▶ [What to produce] Once the pictures are set aside, transcribe the remaining data exactly.

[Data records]
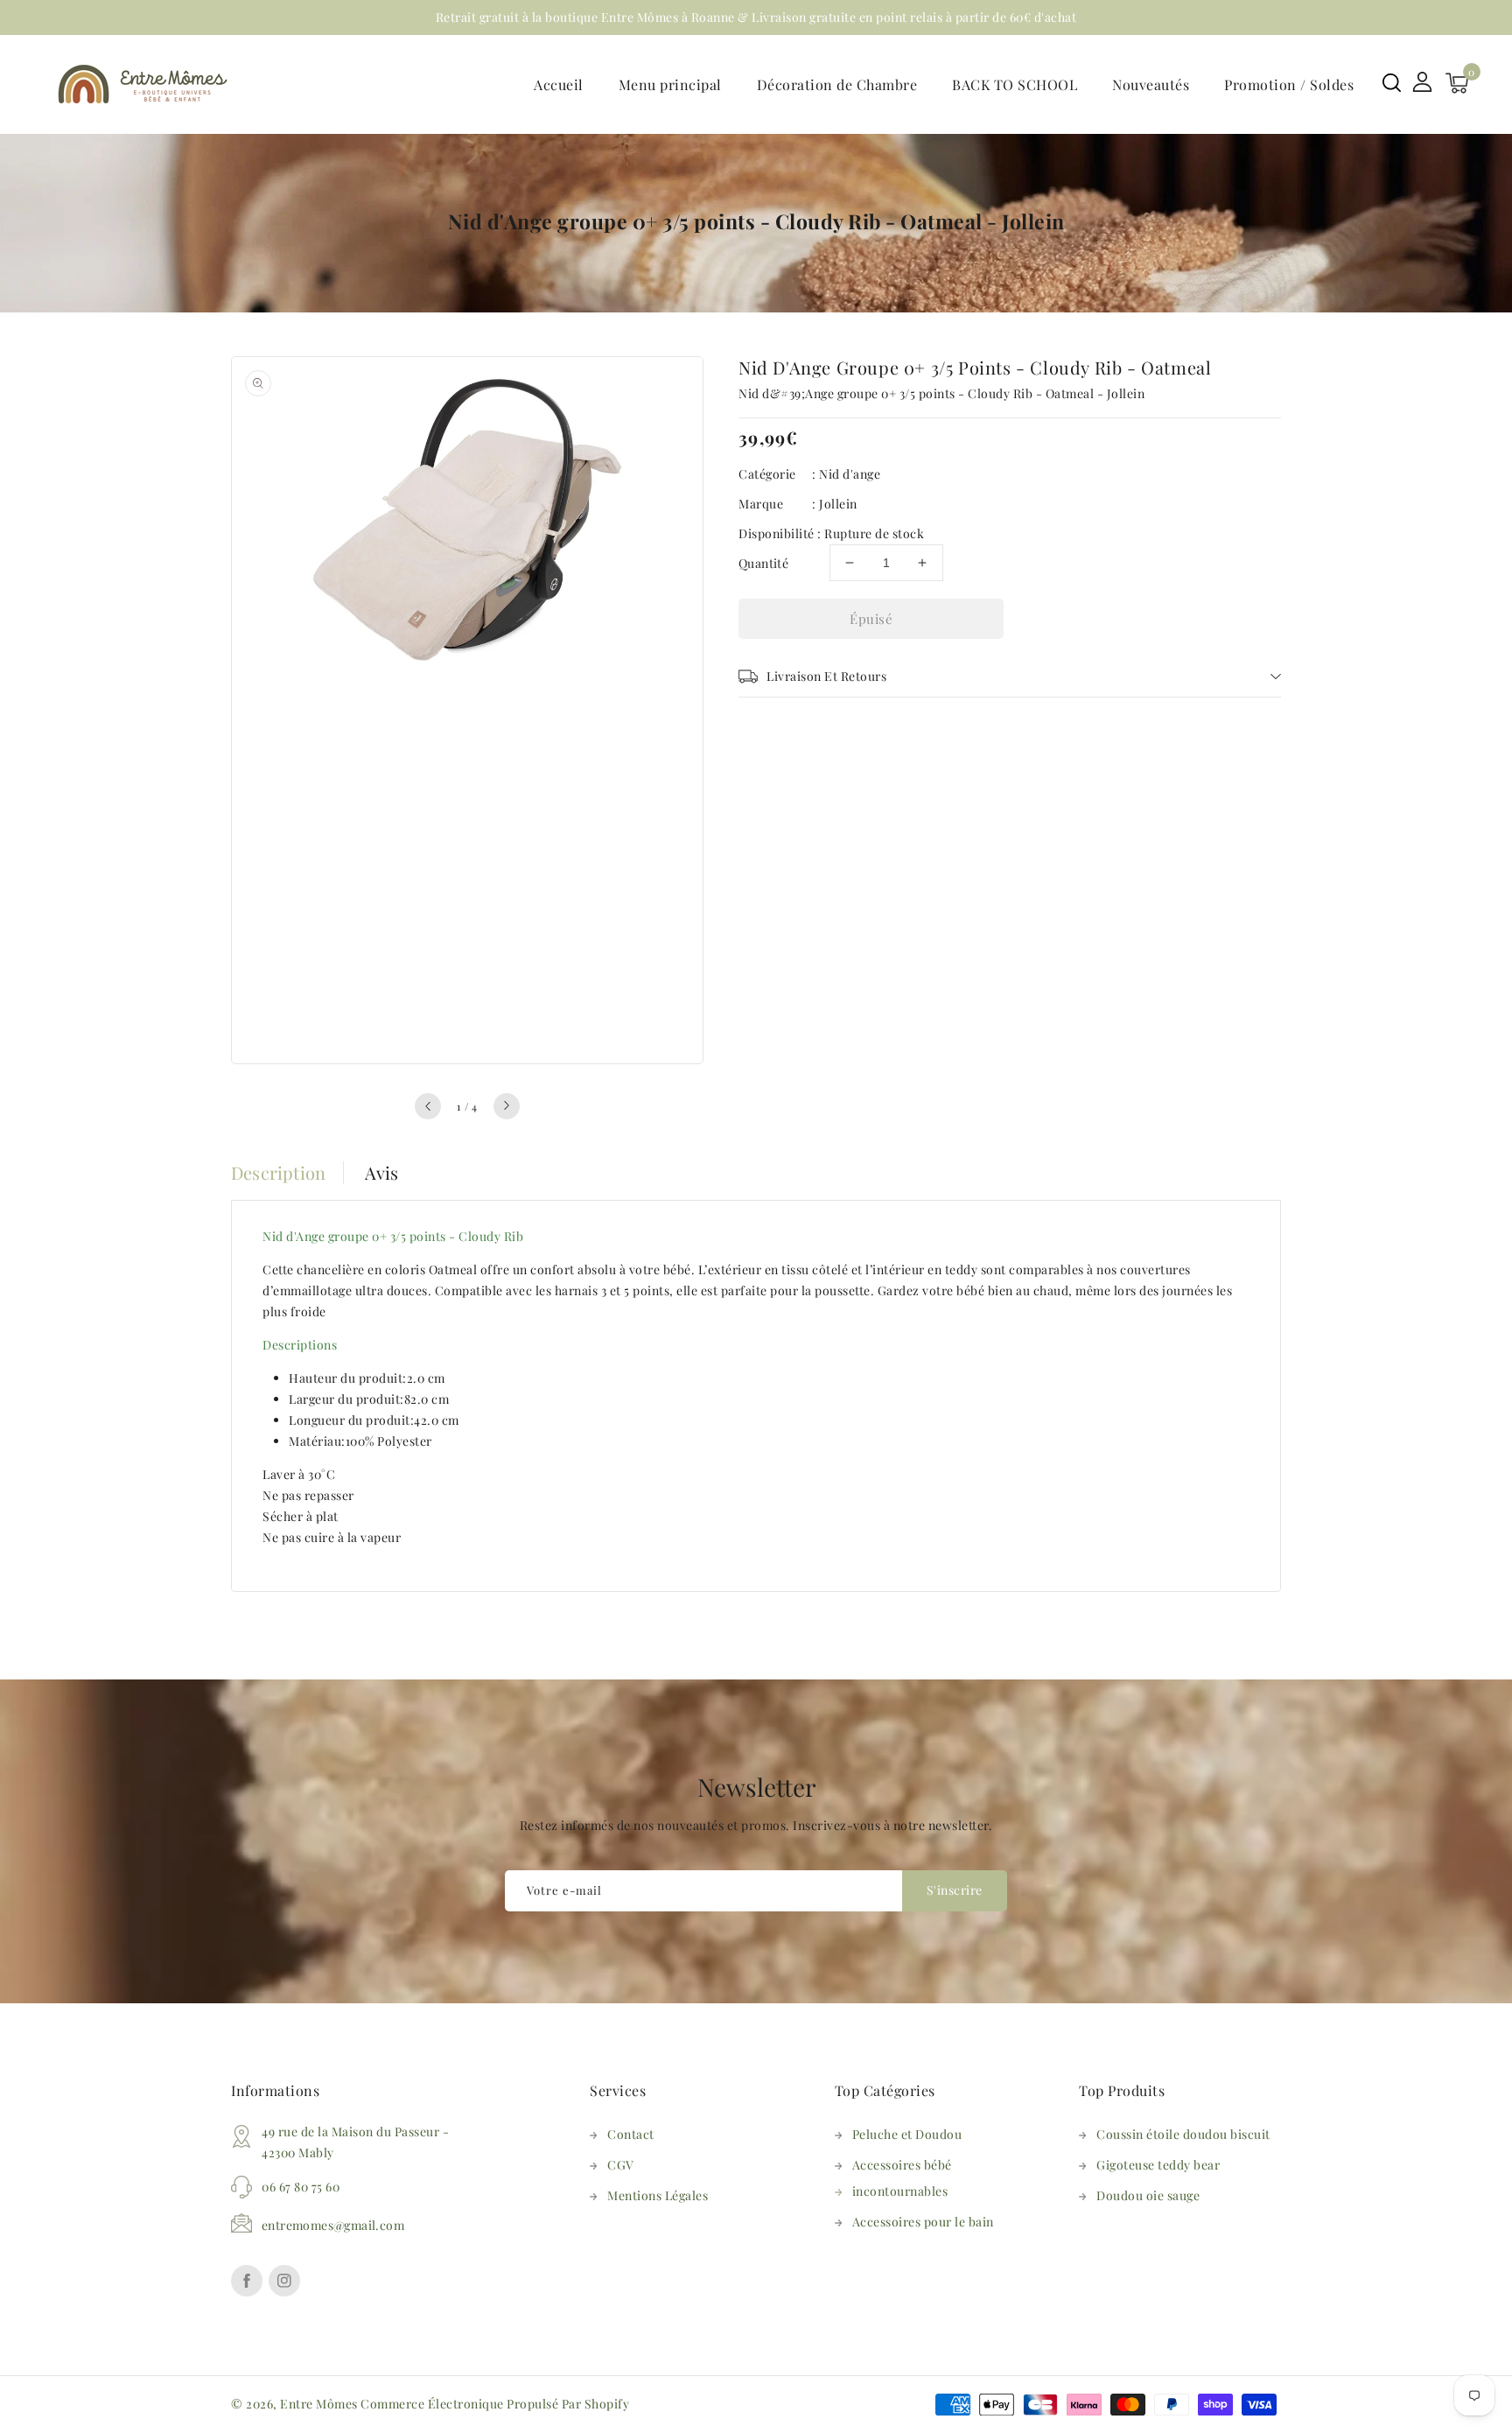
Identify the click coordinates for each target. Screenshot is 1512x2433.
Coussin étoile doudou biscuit (1183, 2134)
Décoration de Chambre (837, 84)
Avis (382, 1172)
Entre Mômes (319, 2403)
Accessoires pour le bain (923, 2221)
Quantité (763, 563)
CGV (620, 2164)
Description (278, 1172)
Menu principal (670, 84)
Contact (630, 2134)
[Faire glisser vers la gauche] (428, 1106)
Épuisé (871, 619)
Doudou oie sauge (1148, 2195)
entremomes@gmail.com (333, 2225)
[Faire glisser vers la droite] (507, 1106)
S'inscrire (955, 1890)
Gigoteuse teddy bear (1158, 2164)
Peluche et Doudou (907, 2134)
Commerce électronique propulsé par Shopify (494, 2403)
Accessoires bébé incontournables (902, 2177)
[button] (1391, 83)
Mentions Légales (657, 2195)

▶ [Your response]
Identify the click coordinates for each target. Screenshot is 1512x2433.
Coussin étoile doudou biscuit (1183, 2134)
Décoration de Chambre (837, 84)
Avis (382, 1172)
Entre Mômes (319, 2403)
Accessoires pour le bain (923, 2221)
Quantité (763, 563)
CGV (620, 2164)
Description (278, 1172)
Menu principal (670, 84)
Contact (630, 2134)
[Faire glisser vers la gauche] (428, 1106)
Épuisé (871, 619)
Doudou oie sauge (1148, 2195)
entremomes@gmail.com (333, 2225)
[Faire glisser vers la droite] (507, 1106)
S'inscrire (955, 1890)
Gigoteuse teddy bear (1158, 2164)
Peluche et Doudou (907, 2134)
Commerce électronique propulsé par Shopify (494, 2403)
Accessoires bébé incontournables (902, 2177)
[button] (1391, 83)
Mentions Légales (657, 2195)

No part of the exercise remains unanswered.